> STATED GOAL
Pull out every line of the records below that contains the word "arrow", and list those lines in their original order.

[Start DATA EXTRACT]

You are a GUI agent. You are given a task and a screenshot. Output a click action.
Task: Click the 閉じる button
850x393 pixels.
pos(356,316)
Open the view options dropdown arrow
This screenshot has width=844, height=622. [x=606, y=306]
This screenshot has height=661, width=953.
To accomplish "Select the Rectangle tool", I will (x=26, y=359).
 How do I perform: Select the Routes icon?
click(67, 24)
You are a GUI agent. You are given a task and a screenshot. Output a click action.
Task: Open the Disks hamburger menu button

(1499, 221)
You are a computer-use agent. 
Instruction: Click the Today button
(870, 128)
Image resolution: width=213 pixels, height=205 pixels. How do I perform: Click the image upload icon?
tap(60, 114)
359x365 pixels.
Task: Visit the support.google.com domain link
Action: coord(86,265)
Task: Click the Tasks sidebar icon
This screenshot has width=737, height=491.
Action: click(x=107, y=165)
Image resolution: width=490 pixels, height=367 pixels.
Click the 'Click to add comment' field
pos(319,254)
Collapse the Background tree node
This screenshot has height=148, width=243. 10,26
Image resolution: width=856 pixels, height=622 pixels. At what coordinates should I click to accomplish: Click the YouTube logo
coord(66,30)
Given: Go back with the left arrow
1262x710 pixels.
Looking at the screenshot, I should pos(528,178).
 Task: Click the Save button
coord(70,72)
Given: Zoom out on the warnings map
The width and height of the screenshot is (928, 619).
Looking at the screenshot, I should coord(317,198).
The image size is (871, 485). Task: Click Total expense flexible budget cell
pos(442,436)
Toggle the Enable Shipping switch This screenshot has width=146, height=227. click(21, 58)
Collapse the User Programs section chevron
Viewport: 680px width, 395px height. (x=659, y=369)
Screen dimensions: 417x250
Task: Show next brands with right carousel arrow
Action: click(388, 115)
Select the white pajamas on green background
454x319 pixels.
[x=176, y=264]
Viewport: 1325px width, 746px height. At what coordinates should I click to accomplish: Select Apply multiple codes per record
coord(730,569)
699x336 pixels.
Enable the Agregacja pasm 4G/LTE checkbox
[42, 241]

[End DATA EXTRACT]

> SOLUTION TO THIS EXERCISE
Open the view options dropdown arrow
Given: Go back with the left arrow
Task: Show next brands with right carousel arrow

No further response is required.